Significa isto que o Ministério Público não pode deduzir nova acusação e muito menos poderá fazê-lo imputando ao arguido um crime diverso do especificado no dito requerimento como, no caso, se fez, pois que se imputou inicialmente a prática de um crime de consumo de estupefacientes para agora (aliás, sem realização de qualquer diligência probatória) se decidir imputar a prática do crime sumamente mais grave de tráfico de estupefacientes, ainda que de menor gravidade.
Poderá, ainda, chamar-se à colação a doutrina subjacente ao Acórdão de Fixação de Jurisprudência n.º 2/2011 (DR, Série I, n.º 2/2011, 27-01-2011, pp. 570-583), decerto aplicável por flagrante analogia (cf. artigo 4.º do Código de Processo Penal), em cuja fundamentação se consigna - além do mais:
O Ministério Público que assume expressamente, em qualquer momento processual, uma posição de direito donde deriva a inculpabilidade do arguido ou a sua menor culpabilidade, não pode, em momento posterior, modificar essa sua posição, alegando melhor juízo, em desfavor, ainda que só eventual, da posição do arguido.
Poderá argumentar-se que aquele melhor juízo será o que ajuda à descoberta da verdade material e da realização da justiça. Mas em rigor consubstancia uma negação dos princípios e valores que devem presidir ai processo penal próprio de um Estado de Direito Democrático.
Quer dizer que mais do que a falta de legitimidade formal (pressuposto processual) o que está em causa é a ilegitimidade material do Ministério Público para deduzir nova acusação e, destarte, a impossibilidade de apreciação do mérito da causa.
Pelo exposto, ao abrigo do artigo 311.º, n.º 1, do Código de Processo Penal, rejeita-se a acusação formulada pelo Ministério Público contra o arguido F. e, consequentemente, determina-se o arquivamento do processo.
Notifique-se.

(…)”

III – 3.1.) Os actos processuais que basicamente importam à apreciação da questão acima deixada identificada, já em grande parte se encontram referidos nas conclusões e no despacho acabado de transcrever, pelo que, nessa parte, importa apenas destacá-los.
 
Assim:

Por entender que o Arguido se mostraria incurso na prática de um crime de consumo de estupefacientes p. e p. pelo art. 40.º, n.º 2, do DL n.º 15/93, de 22 de Janeiro (com referência à Tabela C a ele anexa), o Ministério Público requereu a aplicação ao mesmo, sob a forma de processo sumaríssimo, de uma pena de 70 dias de multa, à razão diária de 5,00 €.

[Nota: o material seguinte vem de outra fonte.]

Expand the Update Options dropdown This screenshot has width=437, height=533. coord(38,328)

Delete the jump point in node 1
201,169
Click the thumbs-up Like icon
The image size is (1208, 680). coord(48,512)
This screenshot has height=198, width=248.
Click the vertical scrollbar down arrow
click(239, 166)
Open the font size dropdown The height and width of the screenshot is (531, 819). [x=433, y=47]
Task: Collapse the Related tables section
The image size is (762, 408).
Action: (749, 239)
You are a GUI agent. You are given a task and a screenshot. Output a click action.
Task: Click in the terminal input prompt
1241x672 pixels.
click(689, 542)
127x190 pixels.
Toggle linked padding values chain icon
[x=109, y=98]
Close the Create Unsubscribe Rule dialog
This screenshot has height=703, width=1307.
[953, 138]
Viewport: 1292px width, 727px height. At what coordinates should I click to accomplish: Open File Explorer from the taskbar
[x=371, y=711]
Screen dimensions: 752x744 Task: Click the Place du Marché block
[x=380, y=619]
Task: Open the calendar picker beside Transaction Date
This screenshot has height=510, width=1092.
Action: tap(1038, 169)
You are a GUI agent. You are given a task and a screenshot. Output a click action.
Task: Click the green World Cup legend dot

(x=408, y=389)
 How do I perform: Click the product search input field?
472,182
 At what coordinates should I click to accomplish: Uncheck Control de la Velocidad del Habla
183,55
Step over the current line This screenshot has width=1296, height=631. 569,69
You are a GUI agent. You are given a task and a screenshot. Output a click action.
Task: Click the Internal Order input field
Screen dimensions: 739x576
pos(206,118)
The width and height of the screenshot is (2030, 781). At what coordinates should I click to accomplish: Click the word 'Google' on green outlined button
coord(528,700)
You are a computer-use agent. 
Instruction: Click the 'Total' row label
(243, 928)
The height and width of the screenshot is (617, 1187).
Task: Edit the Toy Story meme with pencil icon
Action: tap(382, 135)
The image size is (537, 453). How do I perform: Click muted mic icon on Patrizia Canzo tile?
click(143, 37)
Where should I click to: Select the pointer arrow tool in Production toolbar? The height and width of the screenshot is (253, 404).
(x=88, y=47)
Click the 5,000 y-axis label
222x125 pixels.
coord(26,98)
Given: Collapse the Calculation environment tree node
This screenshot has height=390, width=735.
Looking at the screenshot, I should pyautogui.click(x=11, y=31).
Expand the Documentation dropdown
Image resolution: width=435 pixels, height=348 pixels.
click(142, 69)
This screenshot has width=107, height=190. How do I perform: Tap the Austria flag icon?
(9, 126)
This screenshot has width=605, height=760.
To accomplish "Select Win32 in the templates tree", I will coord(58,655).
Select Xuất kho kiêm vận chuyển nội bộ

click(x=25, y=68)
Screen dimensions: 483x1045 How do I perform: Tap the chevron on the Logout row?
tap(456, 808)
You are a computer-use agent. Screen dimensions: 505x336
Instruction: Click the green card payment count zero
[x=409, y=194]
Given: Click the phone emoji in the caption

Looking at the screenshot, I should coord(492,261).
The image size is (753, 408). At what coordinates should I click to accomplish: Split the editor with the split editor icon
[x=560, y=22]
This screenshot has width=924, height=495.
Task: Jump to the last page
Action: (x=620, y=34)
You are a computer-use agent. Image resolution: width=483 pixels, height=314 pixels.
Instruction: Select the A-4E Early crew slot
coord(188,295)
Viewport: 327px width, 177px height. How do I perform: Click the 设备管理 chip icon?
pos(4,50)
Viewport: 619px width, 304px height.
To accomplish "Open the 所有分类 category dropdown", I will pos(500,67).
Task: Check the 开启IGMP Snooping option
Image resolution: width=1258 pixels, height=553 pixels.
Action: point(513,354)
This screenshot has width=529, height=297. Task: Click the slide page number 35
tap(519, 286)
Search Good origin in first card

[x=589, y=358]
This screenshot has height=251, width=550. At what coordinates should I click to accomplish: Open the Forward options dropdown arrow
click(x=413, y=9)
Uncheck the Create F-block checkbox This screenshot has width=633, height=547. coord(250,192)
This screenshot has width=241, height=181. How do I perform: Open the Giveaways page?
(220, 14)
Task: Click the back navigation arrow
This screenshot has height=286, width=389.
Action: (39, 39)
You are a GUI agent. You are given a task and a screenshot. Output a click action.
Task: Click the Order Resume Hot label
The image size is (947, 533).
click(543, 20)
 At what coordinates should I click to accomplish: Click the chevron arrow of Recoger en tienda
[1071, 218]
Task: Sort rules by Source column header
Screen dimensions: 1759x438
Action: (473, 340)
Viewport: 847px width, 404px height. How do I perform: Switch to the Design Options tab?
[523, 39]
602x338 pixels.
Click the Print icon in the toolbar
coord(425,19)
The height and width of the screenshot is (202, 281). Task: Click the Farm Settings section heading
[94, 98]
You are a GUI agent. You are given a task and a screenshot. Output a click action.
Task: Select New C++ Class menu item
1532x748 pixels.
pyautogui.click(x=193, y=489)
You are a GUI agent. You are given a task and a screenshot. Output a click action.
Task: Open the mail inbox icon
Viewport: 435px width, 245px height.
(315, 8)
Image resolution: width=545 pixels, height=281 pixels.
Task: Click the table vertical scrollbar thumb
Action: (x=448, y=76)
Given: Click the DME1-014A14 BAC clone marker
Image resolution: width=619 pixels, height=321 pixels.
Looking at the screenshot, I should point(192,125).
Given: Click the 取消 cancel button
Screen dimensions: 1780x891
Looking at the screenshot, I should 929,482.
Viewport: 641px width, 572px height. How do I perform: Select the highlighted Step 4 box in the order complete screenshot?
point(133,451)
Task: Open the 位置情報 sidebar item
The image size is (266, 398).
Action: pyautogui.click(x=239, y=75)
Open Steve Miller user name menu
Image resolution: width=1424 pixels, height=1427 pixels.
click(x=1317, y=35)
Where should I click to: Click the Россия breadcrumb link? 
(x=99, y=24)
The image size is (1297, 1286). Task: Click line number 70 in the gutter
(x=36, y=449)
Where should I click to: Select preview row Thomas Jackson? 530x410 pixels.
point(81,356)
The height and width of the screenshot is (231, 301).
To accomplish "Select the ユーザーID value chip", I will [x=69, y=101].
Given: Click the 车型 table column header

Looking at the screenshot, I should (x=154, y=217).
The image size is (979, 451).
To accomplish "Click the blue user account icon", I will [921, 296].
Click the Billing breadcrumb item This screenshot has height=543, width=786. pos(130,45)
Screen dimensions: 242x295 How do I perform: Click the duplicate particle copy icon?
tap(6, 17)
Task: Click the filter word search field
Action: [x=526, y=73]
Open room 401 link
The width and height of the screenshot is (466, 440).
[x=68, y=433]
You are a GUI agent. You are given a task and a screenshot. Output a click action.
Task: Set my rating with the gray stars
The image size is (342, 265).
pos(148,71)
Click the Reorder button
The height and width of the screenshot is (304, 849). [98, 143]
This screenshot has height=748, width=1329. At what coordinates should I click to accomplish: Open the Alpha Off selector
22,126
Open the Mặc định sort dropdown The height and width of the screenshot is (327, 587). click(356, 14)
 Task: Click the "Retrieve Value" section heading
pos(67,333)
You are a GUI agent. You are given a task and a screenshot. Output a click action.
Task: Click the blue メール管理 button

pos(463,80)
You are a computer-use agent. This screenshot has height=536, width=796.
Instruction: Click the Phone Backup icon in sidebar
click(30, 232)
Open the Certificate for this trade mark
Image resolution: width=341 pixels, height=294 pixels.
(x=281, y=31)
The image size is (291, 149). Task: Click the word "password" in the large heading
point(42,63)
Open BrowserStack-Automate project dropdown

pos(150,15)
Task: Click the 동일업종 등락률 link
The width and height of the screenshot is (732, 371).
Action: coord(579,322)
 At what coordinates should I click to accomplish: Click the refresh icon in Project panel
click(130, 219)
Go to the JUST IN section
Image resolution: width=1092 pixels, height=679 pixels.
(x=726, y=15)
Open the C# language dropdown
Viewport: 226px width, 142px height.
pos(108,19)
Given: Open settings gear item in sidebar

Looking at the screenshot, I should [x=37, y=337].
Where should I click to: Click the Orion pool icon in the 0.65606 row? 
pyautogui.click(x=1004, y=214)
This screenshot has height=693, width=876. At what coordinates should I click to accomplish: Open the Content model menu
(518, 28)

Na sua sequência, foi exarada pela Mm.ª Magistrada Judicial do Juízo Local de Pequena Criminalidade de Lisboa a verificação dos requisitos exigidos pelos art.ºs 392.º e 394.º do Cód. Proc. Penal, e a concordância com a sanção proposta, mais se ordenando a notificação do Arguido, por contacto pessoal, para se aferir da sua eventual aceitação/oposição.

Uma vez que não foi possível assegurar tal forma de contacto, determinou-se o “reenvio do processo para outra forma processual”, e a remessa dos autos “aos Serviços do Ministério (Público), tendo em vista o cumprimento do disposto no art. 398.º, n.º 2, do Código Processo Penal”.

Da nossa parte, temos algumas dúvidas sobre a legitimidade desta última vertente do despacho, … para além do que, tal notificação só se torna efectivamente pertinente na hipótese de a forma do processo a reenviar ser comum.

Seja como for, o que se seguiu foi a dedução de uma acusação por tráfico de menor gravidade (art.ºs 21.º e 25.º, al. a), do DL n.º 15/93) e o pedido da sua notificação pessoal ao Arguido para diversos fins, mormente, a de requerer a abertura da mencionada fase processual.

Uma vez mais não se alcançou o seu paradeiro. Mas acabou-se por entender que aquela comunicação tinha sido remetida “para a morada constante do TIR”, e os autos foram remetidos à distribuição.

Proferindo-se então o despacho recorrido.

III - 3.2.) Como já houve a oportunidade de realçar, neste momento, o Digno Recorrente já não põe em causa a bondade da rejeição desta nova acusação por tráfico.

É inquestionável que nas condições indicadas, não há lugar, com efeito, a uma nova acusação, mas como o art. 398.º, n.º2, do Cód. Proc. Penal, claramente o deixa entendido, uma sua equivalência em relação ao requerimento que o Ministério Público haja formulado nos termos do art. 394.º.
Ou seja, aquele converte-se na acusação “definitiva”.

Desconformidade processual tanto mais relevante, quando, no caso, se operou uma alteração substancial dos factos em relação à anteriormente deduzida, e com ela, da respectiva qualificação jurídica.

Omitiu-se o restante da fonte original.